The image above says it all about Hohokum; it’s an explosion of light, colours and striking imagery; a carnival of wackiness where the player is free to play and explore at their own will. As I was making my way through this game, I continued to ask myself what the hell I was doing and what it all contributed towards. Even now, this game doesn’t make all that much sense to me but if you want a joyous sense of fun and exploration then Hohokum has those qualities in spades.
The moment you start up the game you take control of a strange snake like eye creature (already weird), and navigate a blank grey area that it is up to you to bring colour back to. The X button allows you to dash at high speeds, circle slows you down for more precise movements, and square is used to interact with other creatures and perform special movements. From then on out you will navigate around an array of incredibly different areas that vary wildly in terms of style, tone and length. Other than a single challenge to sort out in the level, Hohokum has various eyes scattered throughout the stages that you must search out and open, in what seems to be the game’s own brand of optional secrets.
To be honest, I was struggling to recommend Hohokum to anybody for a good long while, simply because I just couldn’t make any sense of it all…but then I hit a particular level in which I was tasked with helping put a wedding back on track. I got the bride to the ceremony, gave glasses of wine to all the guests, and brought festivities to the occasion as I triggered fireworks in the sky. Then the next area brought a whole new set of challenges to explore, namely helping a vibrant city’s citizens to get a rollercoaster up and running again. Then the one after that sees a father and son bonding amongst a group of avid kite flyers who it was up to me to invigorate interest in. Hohokum isn’t trying to tell some grand story; it’s a game about helping the peaceful denizens of this world to triumph over their problems and challenges.
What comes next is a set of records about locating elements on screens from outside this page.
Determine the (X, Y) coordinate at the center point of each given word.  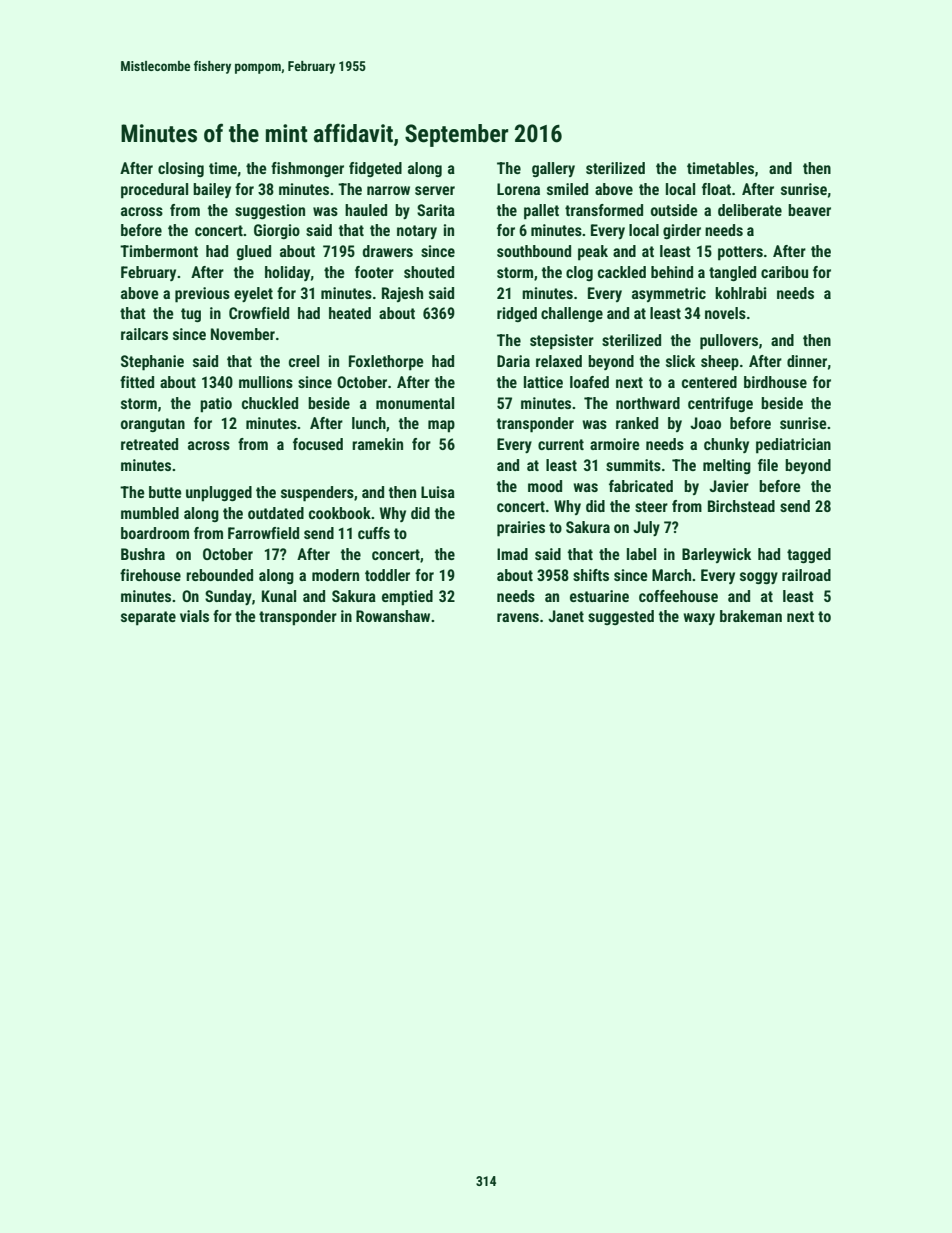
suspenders (317, 494)
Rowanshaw (393, 616)
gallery (553, 169)
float (716, 189)
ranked (637, 423)
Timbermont (159, 251)
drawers (387, 251)
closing (181, 169)
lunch (369, 423)
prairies (521, 529)
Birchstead (741, 506)
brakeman (751, 616)
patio (216, 405)
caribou (784, 272)
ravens (518, 617)
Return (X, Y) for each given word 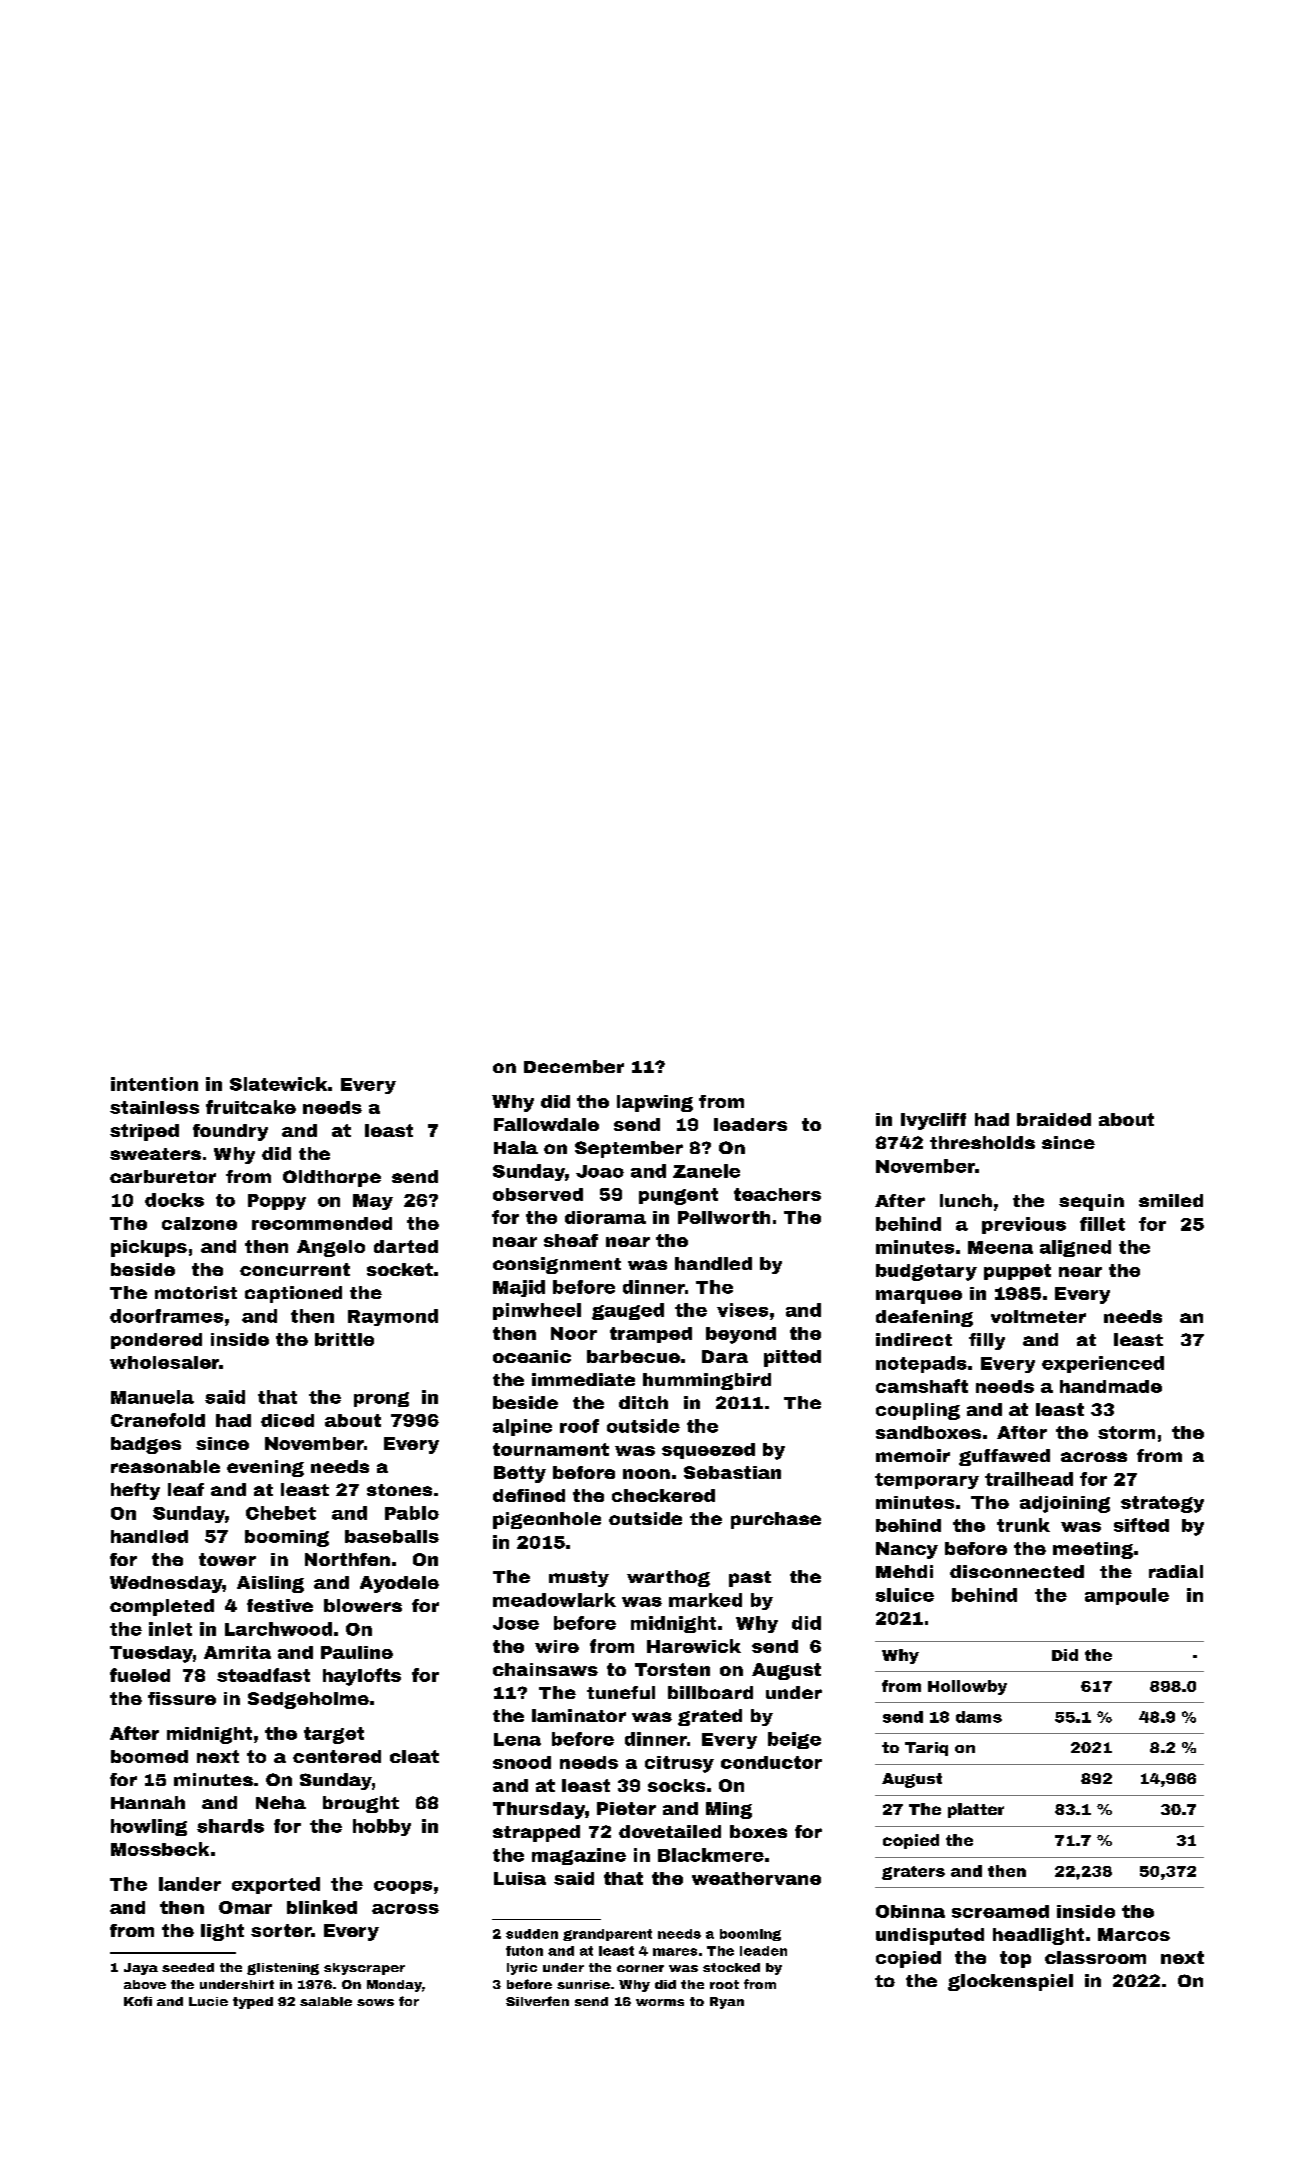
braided (1054, 1119)
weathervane (756, 1878)
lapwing (655, 1103)
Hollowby (967, 1687)
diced (287, 1420)
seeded (188, 1967)
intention (154, 1084)
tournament (551, 1449)
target (334, 1735)
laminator (579, 1715)
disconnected (1017, 1571)
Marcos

Hohokum also has a tremendous amount of interactivity, with everything in the world reacting to you in some shape or form. Stars twinkle the moment you touch them, plants bloom to life in a burst of colour, and citizens latch onto you when you pass them. Everything feels as if it is a living breathing part of the world which does a great job of immersing you even further. The graphics, although simple, are colourful and expressive, helping to depict a wild world full of endless possibilities. The music also deserves a special mention as well, as it fits the tone of the game perfectly. Each area starts off incredibly calm and soothing, but as you explore more of the terrain and discover more creatures the music builds to an almost anthemic crescendo. The game just feels more alive because of all these elements working together. After a while, you really do begin to feel like a part of this strange yet wonderful ecosystem.
Hohokum stands out amongst Sony’s fast growing crowd of digital titles. It’s a bright and colourful never ending story of a strange and surreal world that yearns to be explored. It makes absolutely no sense but that’s all part of the fun, and if you let go of any preconceptions and give this game a chance, you’ll find yourself fully immersed in its beautiful playground for weeks to come.